Partita de Thusnelda Mercy, troisième acte de la soirée, est finalement le plus déstabilisant. Non pas par le genre utilisé, le théâtre dansé, mais par sa construction. Après deux pièces très dansées, l’apparition de dialogues ou de chant surprend avec une très (trop) longue introduction, où le décor prend lentement (très lentement) une autre place en scène. L’oeuvre est personnelle, mais l’on cherche cependant un peu trop le lien avec Bach. Si dans les deux oeuvres précédentes, la musique du compositeur était au centre de la danse et de l’inspiration, elle n’apparaît ici que par petites touches éparses, noyées dans de multiples autres références. Le lien avec ce qui précède se fait par la scénographie, mais le contenu en lui-même reste obscur, comme si la chorégraphe avait un peu trop tiré sur le fil rouge du contrepoint, jusqu’à la perdre. Partita garde cependant quelques moments séduisants, grâce surtout aux interprètes du Ballet du Rhin qui se débrouillent plutôt pas mal dans cet exercice du théâtre dansé, à chanter a cappella ou à se lancer en beatbox. Une compagnie décidément aux multiples talents, que l’on se réjouit déjà de voir dans l’éclectique saison prochaine de la troupe.

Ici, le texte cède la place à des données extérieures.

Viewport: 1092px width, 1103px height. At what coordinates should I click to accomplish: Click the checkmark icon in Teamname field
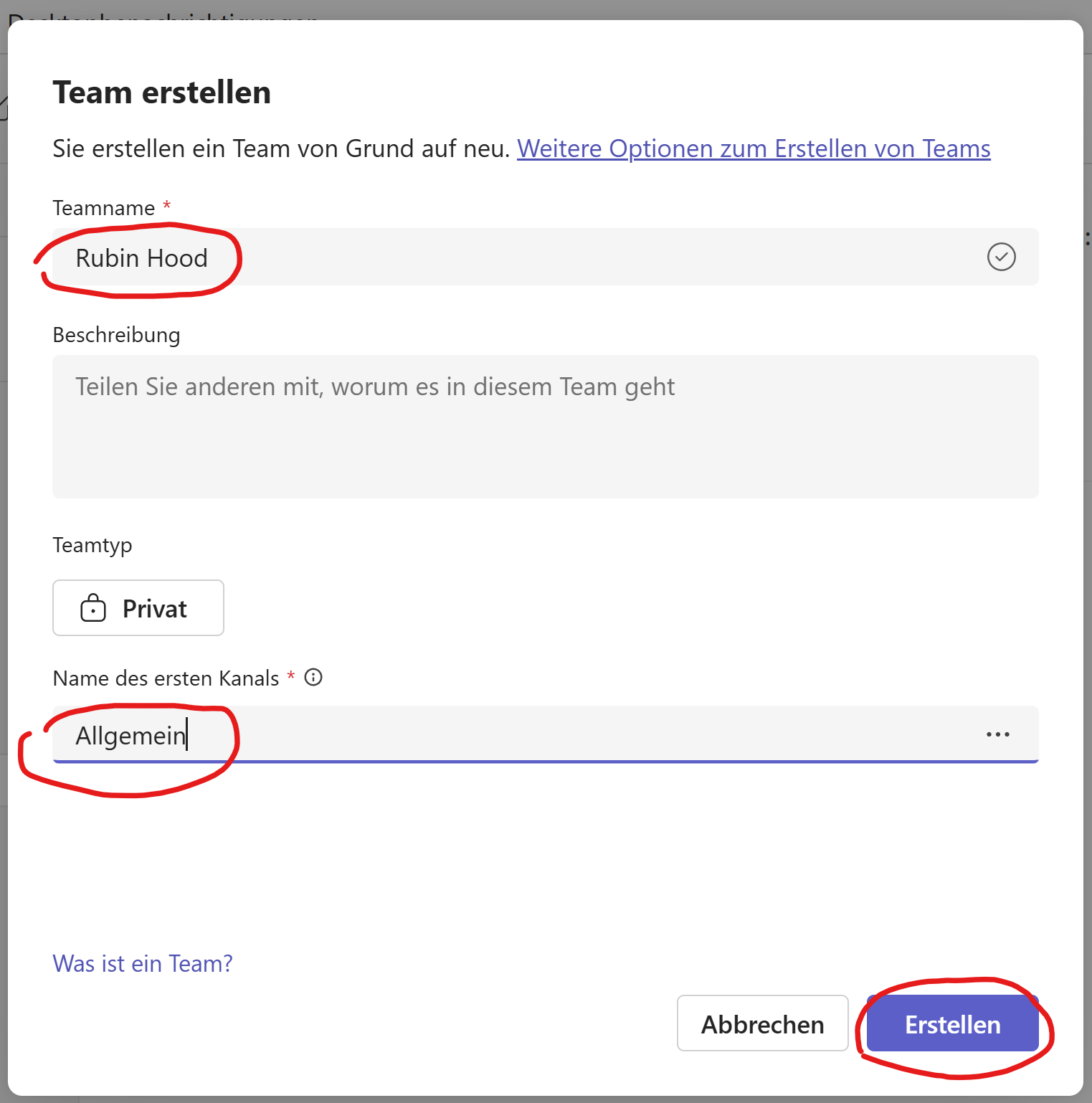[1001, 257]
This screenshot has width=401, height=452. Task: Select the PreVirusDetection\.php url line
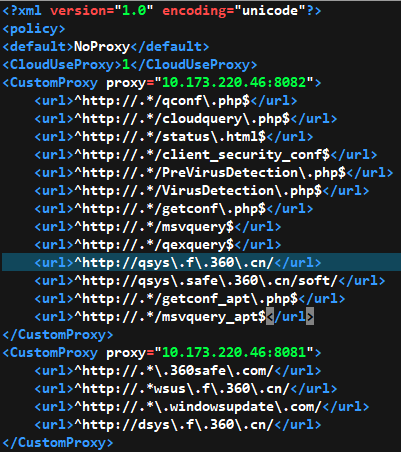pyautogui.click(x=214, y=173)
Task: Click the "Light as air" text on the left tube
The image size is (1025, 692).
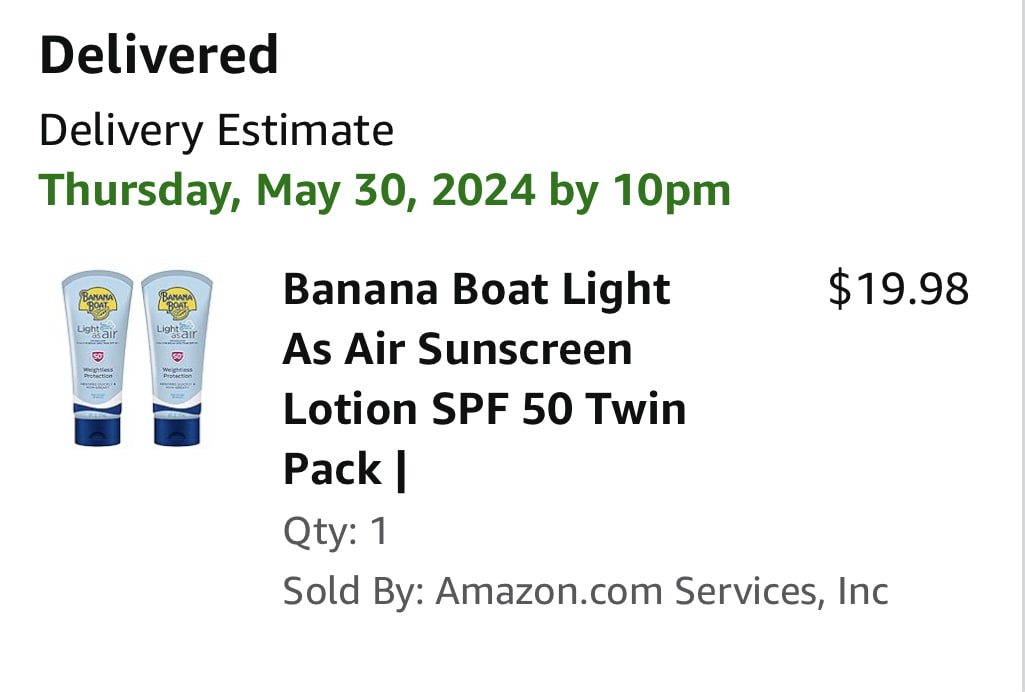Action: (98, 332)
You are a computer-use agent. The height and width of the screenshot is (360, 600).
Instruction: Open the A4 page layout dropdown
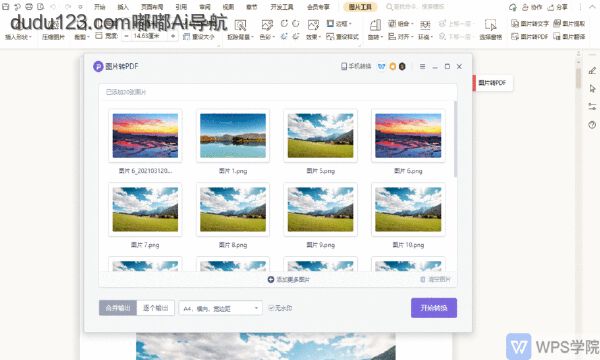point(220,308)
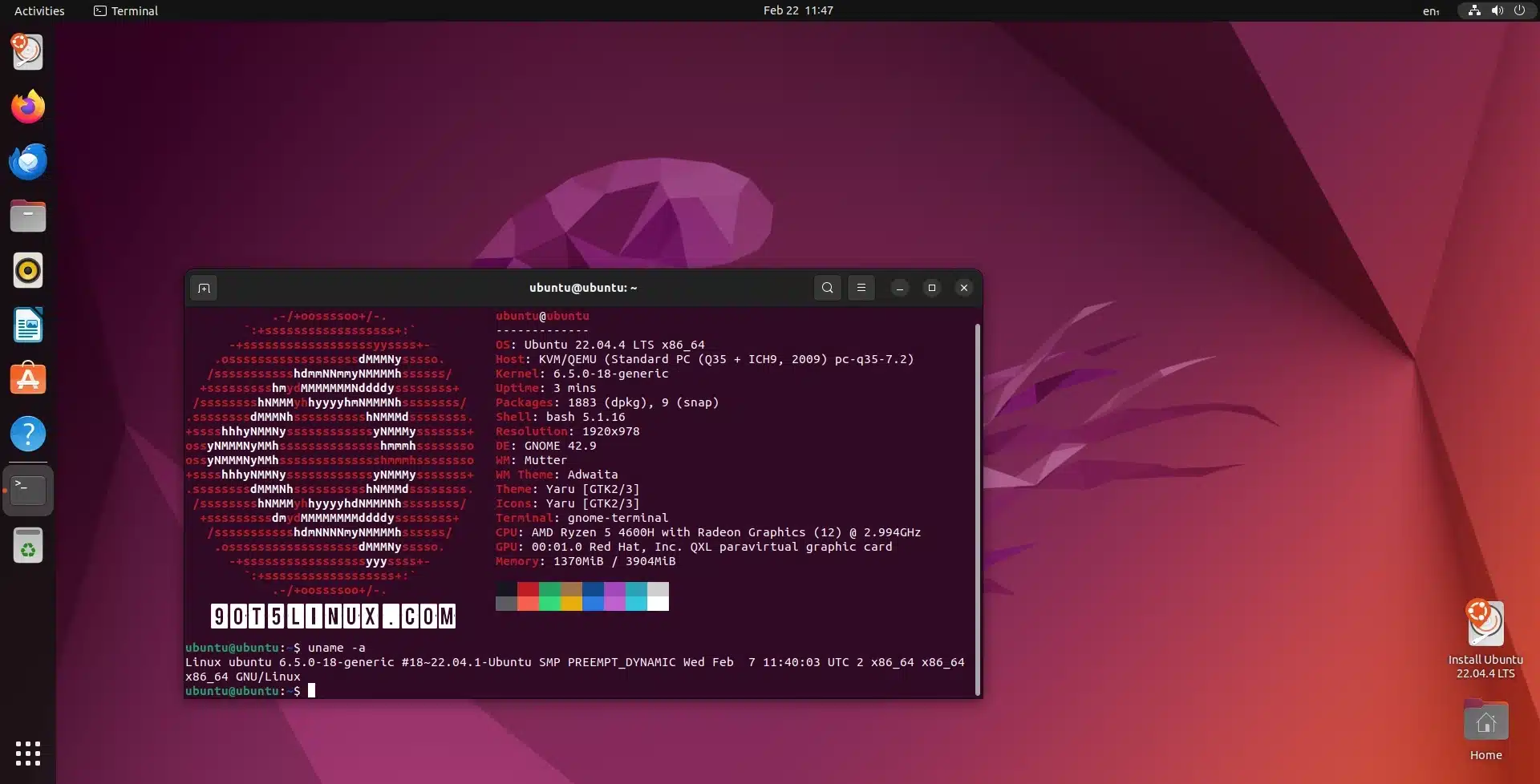Image resolution: width=1540 pixels, height=784 pixels.
Task: Open the Files manager in dock
Action: pos(28,216)
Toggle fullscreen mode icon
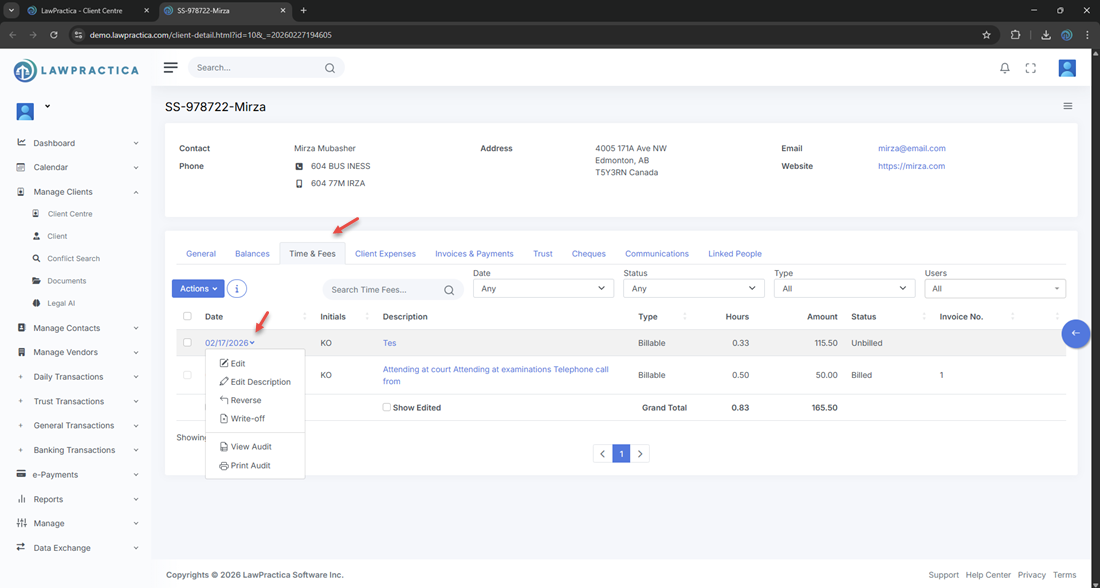Viewport: 1100px width, 588px height. point(1031,68)
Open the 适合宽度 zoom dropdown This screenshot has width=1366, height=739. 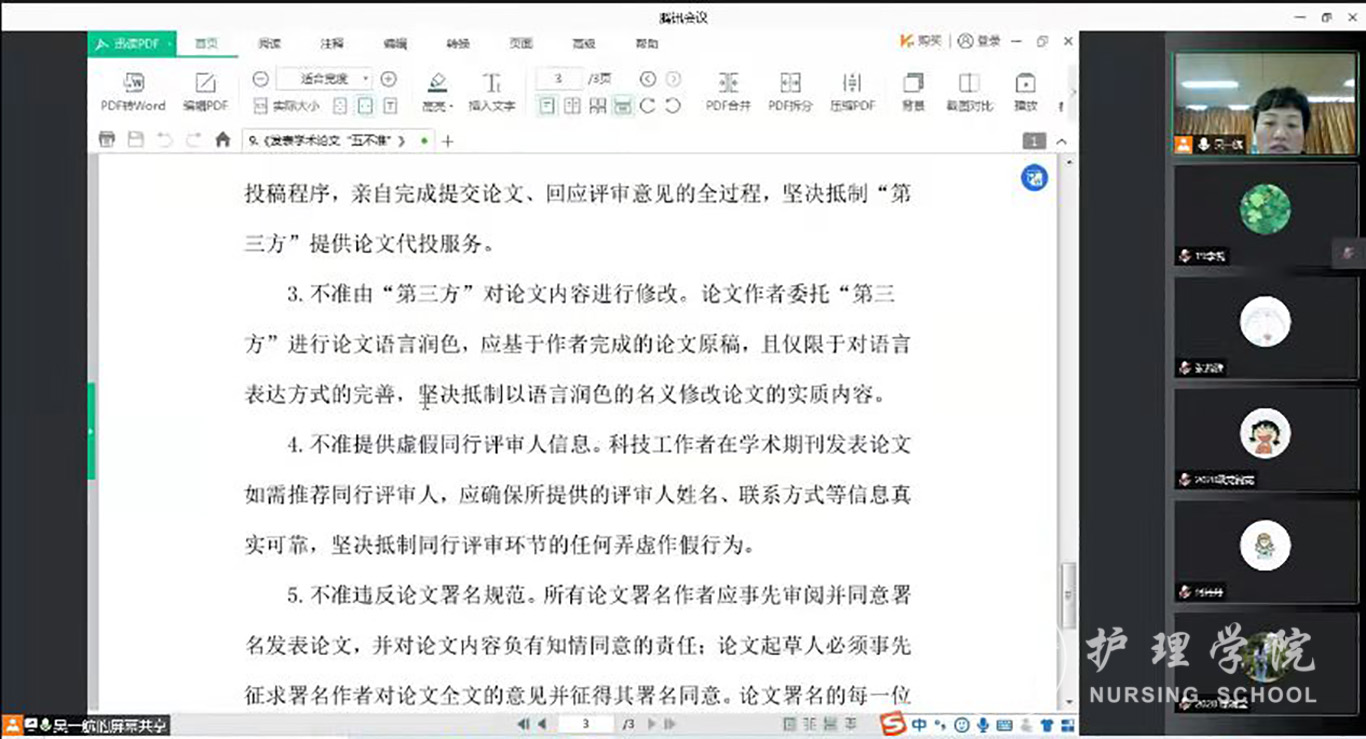325,79
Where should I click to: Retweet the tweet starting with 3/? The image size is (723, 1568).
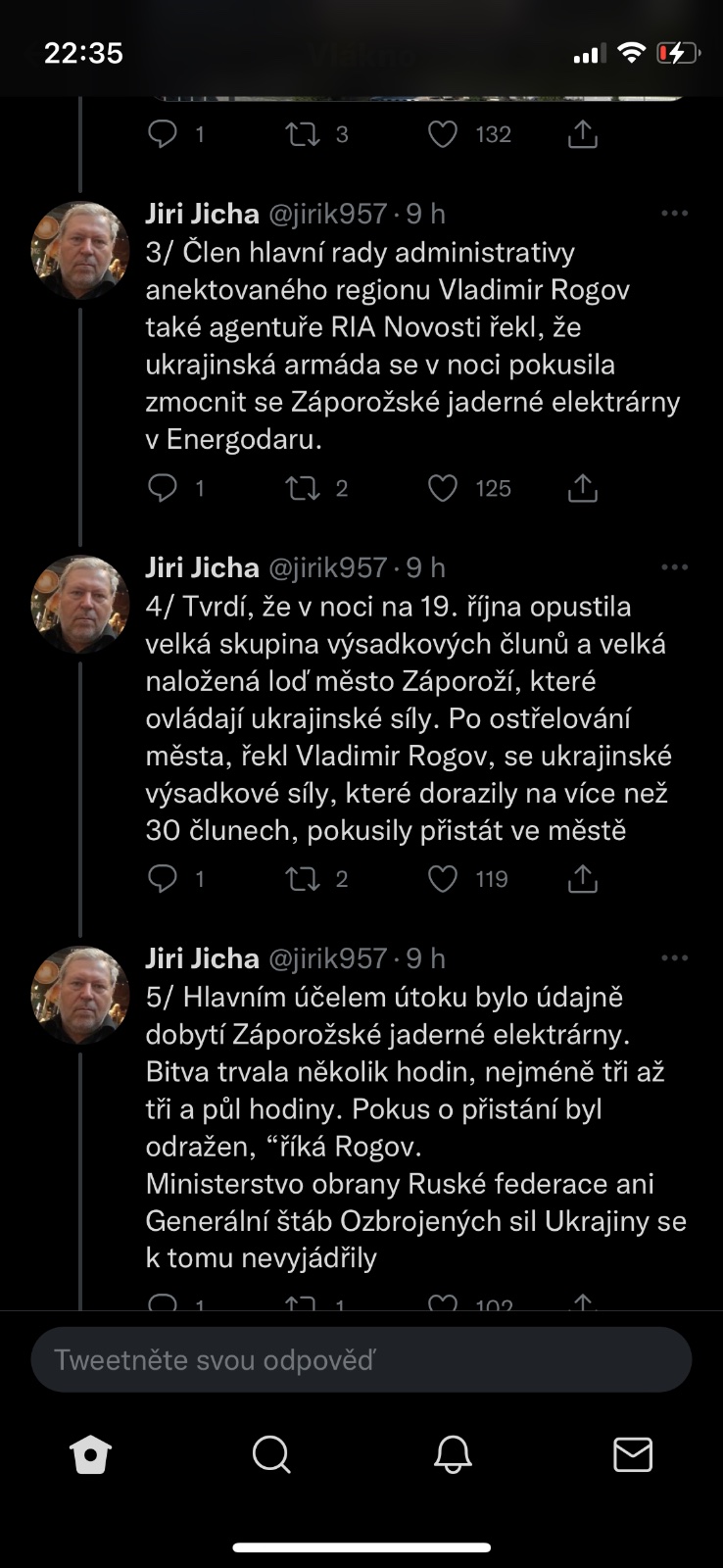click(303, 488)
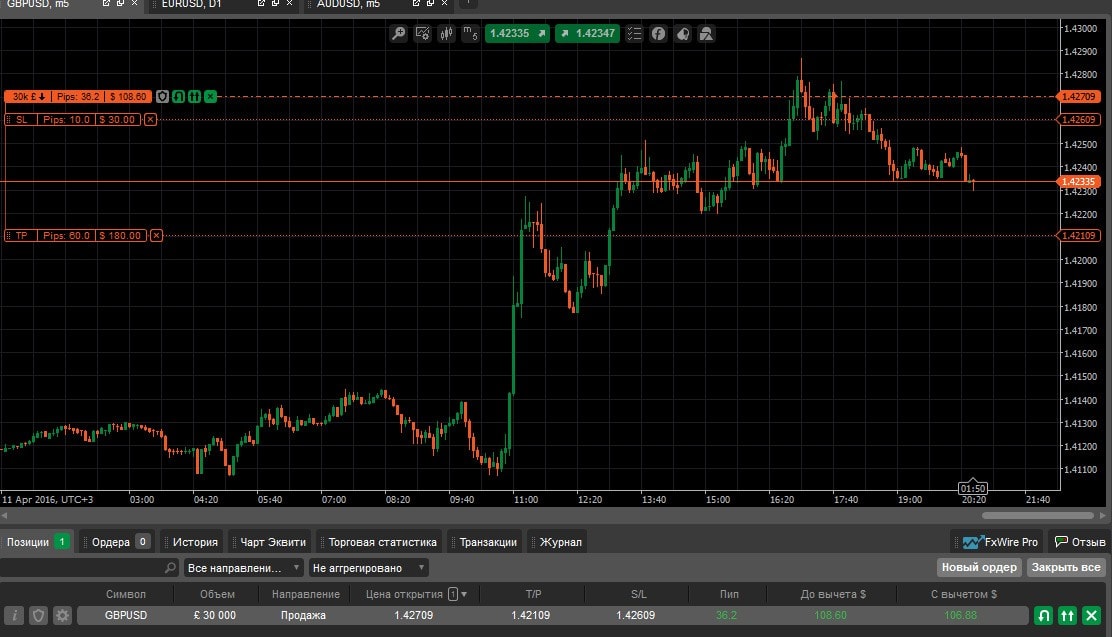This screenshot has height=637, width=1112.
Task: Click the position search input field
Action: [x=80, y=568]
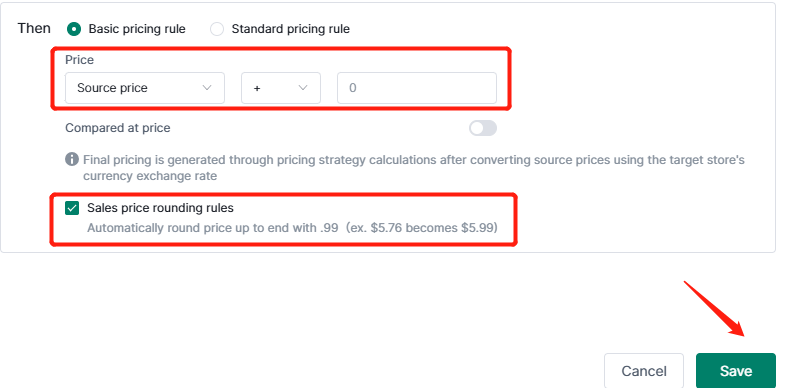Click the price adjustment value input field
801x388 pixels.
point(417,88)
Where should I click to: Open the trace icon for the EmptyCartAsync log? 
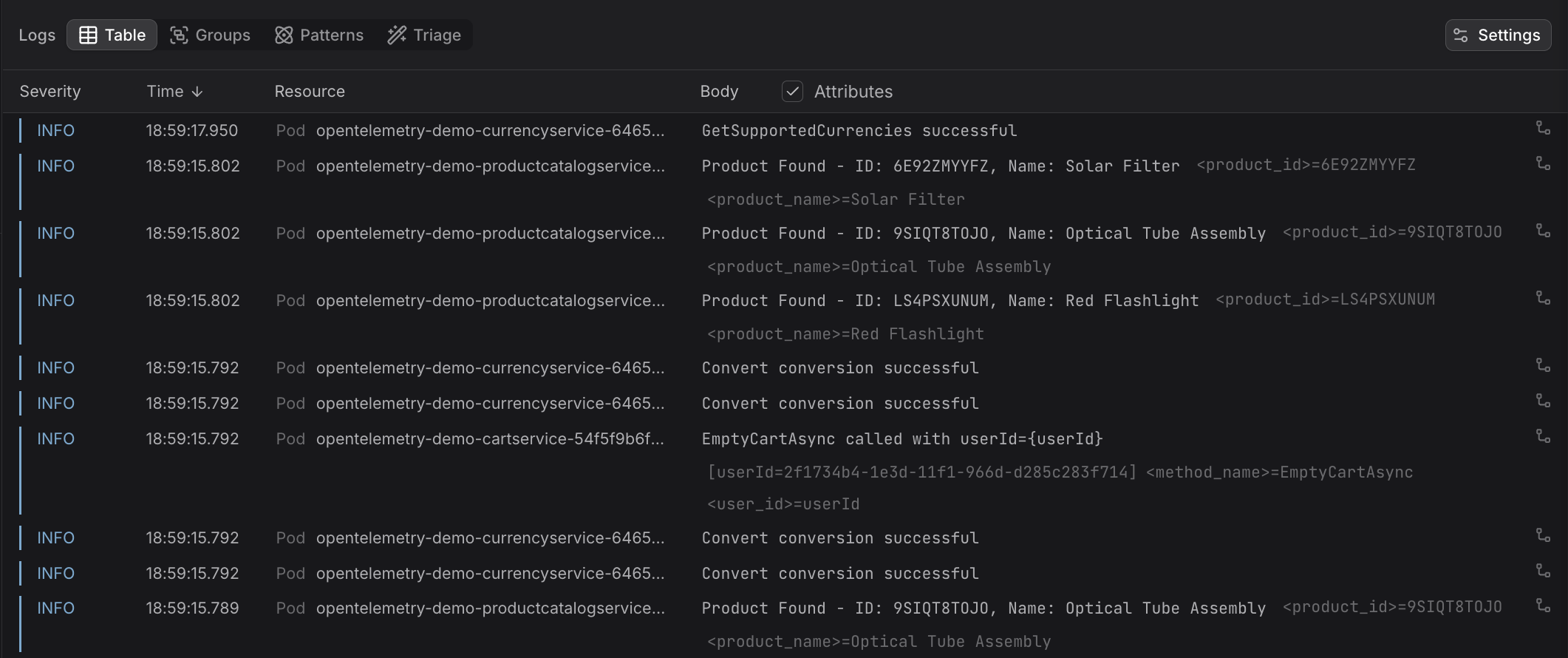1544,435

Danser Bach au XXIe siècle par le Ballet du Rhin au Théâtre de la Sinne de Mulhouse. Tribulations de Martin Chaix, avec Julia Bergua Orero, Ana-Karina Enriquez-Gonzalez, Stéphanie Madec-Van Hoorde, Céline Nunigé, Alice Perñao, Alessa Rogers et Dongting Xing ; Bless-ainsi soit-IL de Bruno Bouché avec Thomas Hinterberger et Alexandre Van Hoorde ; Partita de Thusnelda Mercy avec Monica Barbotte, Erika Bouvard, Susie Buisson, Marin Delavaud, Nicholas Jones, Misako Kato, Pierre-Emile Lemieux Venne, Jesse Lyon, Anna-Maria Maas, Francesca Masutti, Jean-Philippe Rivière, Marwik Schmitt, Valentin Thuet et Hénoc Waysenson. Jeudi 17 mai 2018. À voir jusqu’au 16 juin à la Salle Jean-Pierre Ponnelle de Strasbourg.